警察の調べに対し、「たしかにその行為をしました」と供述し、容疑を認めているという、平原容疑者。

逮捕の前日現場を取材し、捜査員の減り具合から「すでに容疑者の目星がついている」という可能性を指摘していた、元徳島県警捜査一課の秋山博康氏は…。

元徳島県警捜査一課 秋山博康氏:
発生から6日(目)なので、私からするとやっぱりスピード検挙で、本当に福岡県警の捜査員が不眠不休でやった結果だと思います。

元徳島県警捜査一課 秋山博康氏:
本来なら警察が1件1件防犯カメラを見つけるとか、車のドラレコ所有者を割り出して、そこからお願いに行って回収するものですが、今回は本部の警察の方から回収を求めた。これはもう住民の協力があって出た結果だと思いますね。
本件については将来ある中学生が2名被害者です。やはり住民が、一日でも早く犯人を捕まえてほしいっていう、そういう強い気持ちがあったと思うんですね。

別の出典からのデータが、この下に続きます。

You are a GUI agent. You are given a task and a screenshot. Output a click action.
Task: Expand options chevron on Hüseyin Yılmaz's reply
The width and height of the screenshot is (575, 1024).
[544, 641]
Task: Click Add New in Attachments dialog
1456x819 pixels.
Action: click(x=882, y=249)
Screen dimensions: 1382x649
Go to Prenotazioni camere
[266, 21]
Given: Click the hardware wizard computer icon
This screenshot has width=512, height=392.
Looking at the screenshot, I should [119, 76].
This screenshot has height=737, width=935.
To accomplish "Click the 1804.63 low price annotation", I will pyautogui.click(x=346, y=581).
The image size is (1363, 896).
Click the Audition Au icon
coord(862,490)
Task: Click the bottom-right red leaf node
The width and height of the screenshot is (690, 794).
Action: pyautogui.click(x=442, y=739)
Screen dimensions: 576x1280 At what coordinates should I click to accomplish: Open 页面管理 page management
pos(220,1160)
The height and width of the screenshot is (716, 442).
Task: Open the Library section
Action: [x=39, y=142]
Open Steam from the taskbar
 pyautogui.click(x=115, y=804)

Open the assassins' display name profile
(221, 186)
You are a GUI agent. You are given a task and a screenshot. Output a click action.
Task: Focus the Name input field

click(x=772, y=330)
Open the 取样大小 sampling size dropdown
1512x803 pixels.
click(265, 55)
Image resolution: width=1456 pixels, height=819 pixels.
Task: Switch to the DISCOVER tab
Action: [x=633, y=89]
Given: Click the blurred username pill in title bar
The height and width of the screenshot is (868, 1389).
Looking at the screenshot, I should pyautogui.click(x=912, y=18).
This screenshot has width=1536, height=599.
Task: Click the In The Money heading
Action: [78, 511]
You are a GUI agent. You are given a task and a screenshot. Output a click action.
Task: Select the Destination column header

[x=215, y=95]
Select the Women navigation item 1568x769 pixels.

真相解明に向け捜査が進む中、平原容疑者は、もっとも不可解な“犯行動機”については、口を閉ざしたままだといいます。

元徳島県警捜査一課 秋山博康氏:
やはり動機ですね。この動機っていうのは、本当に容疑者しかわからない部分なので、一番重要な、早く動機を取り調べによって解明してほしいと思います。

捜査と司法のプロが今回の逮捕を解説…今後のカギは“動機”

防犯カメラやドラレコなど、南北合わせて百数十台以上を5日間で精査。
地道な捜査の結果、警察は犯行に使われた黒のワンボックスを先に割り出し、さらに、周囲の防カメの中に事件後、特徴が一致する服装の男が犯行現場とは別の場所に立ち寄る姿を発見し、そこから平原容疑者にたどり着いたといいます。

今回の捜査方法について、元神奈川県警捜査一課長の鳴海達之氏は、優秀な捜査員が”非常に慎重に行った”のではないかと話します。

元神奈川県警捜査一課長 鳴海達之氏:
防犯カメラに映っていた映像が、平原容疑者に当たったということなんですけど、これはそのまま自宅に当たった訳ではなく、自宅に行く前の立ち寄り場所にたまたま当たっただけだと。
そこに捜査員が聞き込みにいくんですが、「この男誰?」と聞いたら皆さん警戒するので、そこは有能な捜査員をあてて、別の目的で聞き出すということをするんです。それが平原容疑者に結びついたと。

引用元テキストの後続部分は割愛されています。